DATA TO USE:
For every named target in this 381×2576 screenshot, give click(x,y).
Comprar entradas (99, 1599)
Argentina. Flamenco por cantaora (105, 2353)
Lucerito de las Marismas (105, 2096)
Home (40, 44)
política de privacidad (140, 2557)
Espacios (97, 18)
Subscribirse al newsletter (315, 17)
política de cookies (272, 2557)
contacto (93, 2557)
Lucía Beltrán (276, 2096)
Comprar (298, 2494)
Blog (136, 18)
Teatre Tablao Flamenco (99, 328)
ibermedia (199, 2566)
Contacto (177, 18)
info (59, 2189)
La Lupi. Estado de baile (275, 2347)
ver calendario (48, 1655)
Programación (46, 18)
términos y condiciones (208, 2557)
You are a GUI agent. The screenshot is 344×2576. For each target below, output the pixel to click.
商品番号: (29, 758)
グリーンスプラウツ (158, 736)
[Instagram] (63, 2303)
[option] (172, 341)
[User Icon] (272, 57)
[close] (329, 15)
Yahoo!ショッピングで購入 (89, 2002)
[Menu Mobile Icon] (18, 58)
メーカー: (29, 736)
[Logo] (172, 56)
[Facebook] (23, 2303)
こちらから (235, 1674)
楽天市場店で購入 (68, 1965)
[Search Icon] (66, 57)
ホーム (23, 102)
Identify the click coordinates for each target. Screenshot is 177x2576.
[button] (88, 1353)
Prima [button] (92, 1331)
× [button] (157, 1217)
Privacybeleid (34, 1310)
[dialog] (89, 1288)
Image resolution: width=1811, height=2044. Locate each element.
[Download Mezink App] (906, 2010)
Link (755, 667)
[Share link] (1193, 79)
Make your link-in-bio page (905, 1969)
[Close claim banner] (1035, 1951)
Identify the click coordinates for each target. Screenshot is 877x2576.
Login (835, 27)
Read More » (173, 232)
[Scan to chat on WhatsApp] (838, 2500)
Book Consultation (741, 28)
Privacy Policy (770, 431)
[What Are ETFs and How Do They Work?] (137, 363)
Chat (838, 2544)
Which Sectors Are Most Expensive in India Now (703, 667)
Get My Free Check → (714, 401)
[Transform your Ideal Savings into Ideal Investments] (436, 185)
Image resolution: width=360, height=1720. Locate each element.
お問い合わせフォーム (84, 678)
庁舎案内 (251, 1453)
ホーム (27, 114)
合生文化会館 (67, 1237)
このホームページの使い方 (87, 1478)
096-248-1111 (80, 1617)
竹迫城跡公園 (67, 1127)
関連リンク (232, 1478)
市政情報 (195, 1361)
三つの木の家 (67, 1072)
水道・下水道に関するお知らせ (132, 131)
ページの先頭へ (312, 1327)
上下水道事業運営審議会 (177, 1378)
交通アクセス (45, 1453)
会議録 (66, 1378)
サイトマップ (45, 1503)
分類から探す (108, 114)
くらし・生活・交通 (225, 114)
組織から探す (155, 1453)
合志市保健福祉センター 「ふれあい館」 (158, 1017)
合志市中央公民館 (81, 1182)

ABOUT THIS EXERCISE: Return, without any change, only the lines from the one containing "市政情報 (195, 1361)" through the last line of the entries above.

SOLUTION:
市政情報 (195, 1361)
三つの木の家 (67, 1072)
水道・下水道に関するお知らせ (132, 131)
ページの先頭へ (312, 1327)
上下水道事業運営審議会 (177, 1378)
交通アクセス (45, 1453)
会議録 (66, 1378)
サイトマップ (45, 1503)
分類から探す (108, 114)
くらし・生活・交通 (225, 114)
組織から探す (155, 1453)
合志市保健福祉センター 「ふれあい館」 (158, 1017)
合志市中央公民館 (81, 1182)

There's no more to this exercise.